Aim of the exercise
Using the listing, work out the number of lines where "will" shows up, and answer with that number alone.

Source material
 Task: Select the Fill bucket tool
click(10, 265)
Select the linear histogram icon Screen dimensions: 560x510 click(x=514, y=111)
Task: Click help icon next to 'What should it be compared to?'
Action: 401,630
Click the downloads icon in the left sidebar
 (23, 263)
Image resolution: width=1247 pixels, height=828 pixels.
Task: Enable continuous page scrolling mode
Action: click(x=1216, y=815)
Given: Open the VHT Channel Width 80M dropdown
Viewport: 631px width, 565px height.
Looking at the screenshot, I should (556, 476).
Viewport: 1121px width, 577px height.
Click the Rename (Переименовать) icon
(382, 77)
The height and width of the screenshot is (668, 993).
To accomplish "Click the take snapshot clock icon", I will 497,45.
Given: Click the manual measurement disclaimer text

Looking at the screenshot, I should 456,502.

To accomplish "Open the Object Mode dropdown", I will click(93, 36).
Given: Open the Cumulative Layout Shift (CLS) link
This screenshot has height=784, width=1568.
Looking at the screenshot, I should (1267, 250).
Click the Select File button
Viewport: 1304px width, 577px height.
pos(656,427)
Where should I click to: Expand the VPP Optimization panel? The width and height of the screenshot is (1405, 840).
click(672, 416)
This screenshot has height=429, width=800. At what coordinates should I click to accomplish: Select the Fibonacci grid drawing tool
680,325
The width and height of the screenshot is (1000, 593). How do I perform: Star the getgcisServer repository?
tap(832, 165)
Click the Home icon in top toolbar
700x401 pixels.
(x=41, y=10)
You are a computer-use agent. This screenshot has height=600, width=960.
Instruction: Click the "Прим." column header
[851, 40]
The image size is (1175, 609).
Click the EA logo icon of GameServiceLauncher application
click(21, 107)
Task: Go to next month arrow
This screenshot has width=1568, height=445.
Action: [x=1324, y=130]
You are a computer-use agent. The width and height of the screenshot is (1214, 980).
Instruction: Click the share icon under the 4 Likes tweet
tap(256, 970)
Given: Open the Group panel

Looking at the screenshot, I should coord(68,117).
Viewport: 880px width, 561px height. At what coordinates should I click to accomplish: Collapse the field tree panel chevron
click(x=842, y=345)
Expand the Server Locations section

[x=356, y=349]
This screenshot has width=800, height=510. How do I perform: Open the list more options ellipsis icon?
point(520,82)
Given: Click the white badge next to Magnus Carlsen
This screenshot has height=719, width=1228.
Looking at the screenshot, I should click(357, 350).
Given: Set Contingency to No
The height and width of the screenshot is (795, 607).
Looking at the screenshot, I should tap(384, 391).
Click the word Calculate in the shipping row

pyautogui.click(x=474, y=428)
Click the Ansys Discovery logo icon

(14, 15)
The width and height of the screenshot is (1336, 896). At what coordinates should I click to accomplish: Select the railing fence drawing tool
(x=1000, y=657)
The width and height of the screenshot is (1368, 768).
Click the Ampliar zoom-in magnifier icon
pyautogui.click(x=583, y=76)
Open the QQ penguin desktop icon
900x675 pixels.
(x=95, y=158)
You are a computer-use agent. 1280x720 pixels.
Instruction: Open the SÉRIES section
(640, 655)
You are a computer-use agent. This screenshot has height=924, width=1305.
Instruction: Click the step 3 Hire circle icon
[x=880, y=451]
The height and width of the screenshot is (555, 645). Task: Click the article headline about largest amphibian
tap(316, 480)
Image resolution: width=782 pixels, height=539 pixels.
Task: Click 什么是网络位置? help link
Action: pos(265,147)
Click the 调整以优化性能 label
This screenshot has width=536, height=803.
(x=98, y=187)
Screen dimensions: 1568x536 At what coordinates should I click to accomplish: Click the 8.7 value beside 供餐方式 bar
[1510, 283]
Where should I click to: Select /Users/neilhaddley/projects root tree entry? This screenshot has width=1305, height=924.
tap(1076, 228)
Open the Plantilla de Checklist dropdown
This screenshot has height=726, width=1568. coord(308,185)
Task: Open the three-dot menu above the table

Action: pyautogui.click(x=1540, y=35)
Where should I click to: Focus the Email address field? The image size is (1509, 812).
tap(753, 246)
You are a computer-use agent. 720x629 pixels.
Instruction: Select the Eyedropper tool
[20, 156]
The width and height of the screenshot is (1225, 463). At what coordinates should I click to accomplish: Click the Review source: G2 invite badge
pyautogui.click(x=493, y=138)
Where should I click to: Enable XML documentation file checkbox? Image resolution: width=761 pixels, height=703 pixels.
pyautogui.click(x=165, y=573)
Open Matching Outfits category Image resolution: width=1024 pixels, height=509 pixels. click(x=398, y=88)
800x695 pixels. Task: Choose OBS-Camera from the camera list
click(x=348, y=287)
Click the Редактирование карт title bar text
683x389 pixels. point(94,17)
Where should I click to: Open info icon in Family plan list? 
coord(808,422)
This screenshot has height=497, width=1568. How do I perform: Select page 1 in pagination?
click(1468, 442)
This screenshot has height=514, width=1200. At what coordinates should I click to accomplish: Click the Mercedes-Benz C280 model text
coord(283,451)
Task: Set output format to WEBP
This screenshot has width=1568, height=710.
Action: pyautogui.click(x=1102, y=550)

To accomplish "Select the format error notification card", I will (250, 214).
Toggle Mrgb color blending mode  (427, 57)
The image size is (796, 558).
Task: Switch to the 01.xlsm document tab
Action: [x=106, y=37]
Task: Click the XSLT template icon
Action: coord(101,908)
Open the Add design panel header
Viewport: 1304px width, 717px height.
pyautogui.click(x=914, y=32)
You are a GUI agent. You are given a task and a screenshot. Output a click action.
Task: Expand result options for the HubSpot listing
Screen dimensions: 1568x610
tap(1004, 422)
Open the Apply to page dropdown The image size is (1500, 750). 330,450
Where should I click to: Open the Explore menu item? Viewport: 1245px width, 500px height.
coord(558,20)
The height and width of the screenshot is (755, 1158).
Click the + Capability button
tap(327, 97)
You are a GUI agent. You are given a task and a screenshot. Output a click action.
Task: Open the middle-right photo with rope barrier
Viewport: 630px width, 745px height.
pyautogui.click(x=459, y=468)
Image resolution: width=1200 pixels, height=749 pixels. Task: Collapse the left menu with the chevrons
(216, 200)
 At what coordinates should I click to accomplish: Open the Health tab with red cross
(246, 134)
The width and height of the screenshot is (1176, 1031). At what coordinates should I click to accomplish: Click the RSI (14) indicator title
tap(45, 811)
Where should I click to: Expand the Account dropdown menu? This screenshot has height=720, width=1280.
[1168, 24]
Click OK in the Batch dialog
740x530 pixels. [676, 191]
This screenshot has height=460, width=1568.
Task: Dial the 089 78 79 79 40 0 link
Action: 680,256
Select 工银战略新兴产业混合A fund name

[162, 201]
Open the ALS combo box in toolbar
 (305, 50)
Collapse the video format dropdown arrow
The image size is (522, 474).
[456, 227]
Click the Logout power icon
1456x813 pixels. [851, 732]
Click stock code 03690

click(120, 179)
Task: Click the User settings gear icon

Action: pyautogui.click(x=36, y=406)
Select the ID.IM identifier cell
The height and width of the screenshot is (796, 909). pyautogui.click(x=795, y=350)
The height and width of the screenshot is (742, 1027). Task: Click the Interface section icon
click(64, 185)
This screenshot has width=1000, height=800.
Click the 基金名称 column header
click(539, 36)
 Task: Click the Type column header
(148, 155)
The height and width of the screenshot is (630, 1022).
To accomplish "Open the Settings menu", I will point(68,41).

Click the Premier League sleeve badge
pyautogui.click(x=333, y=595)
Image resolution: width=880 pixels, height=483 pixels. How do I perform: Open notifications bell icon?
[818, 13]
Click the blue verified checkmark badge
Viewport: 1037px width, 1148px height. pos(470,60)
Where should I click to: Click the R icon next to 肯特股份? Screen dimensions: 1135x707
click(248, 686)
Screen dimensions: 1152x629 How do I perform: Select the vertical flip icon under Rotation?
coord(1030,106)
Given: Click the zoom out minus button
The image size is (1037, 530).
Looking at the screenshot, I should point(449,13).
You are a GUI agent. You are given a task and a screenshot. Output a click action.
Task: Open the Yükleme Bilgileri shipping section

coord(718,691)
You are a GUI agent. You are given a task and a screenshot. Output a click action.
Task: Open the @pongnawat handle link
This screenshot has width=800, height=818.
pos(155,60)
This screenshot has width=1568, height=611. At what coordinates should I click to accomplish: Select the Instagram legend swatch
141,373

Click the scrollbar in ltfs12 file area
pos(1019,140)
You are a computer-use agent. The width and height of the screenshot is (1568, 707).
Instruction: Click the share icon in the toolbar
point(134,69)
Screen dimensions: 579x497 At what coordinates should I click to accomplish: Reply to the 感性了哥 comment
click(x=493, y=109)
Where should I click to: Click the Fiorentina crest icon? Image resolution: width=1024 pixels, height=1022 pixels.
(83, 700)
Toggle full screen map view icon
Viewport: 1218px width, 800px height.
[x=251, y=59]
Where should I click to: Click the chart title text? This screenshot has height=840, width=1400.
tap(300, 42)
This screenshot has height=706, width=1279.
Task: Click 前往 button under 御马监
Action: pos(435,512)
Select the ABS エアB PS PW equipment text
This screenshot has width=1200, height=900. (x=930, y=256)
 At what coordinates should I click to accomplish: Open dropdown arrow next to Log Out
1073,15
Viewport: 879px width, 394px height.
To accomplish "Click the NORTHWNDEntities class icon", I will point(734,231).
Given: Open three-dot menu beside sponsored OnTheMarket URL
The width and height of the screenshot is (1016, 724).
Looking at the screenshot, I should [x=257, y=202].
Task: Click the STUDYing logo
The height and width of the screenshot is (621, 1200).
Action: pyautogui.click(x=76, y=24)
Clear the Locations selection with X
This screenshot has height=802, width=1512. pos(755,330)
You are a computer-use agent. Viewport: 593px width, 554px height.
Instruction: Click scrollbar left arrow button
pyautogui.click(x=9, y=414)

Task answer
5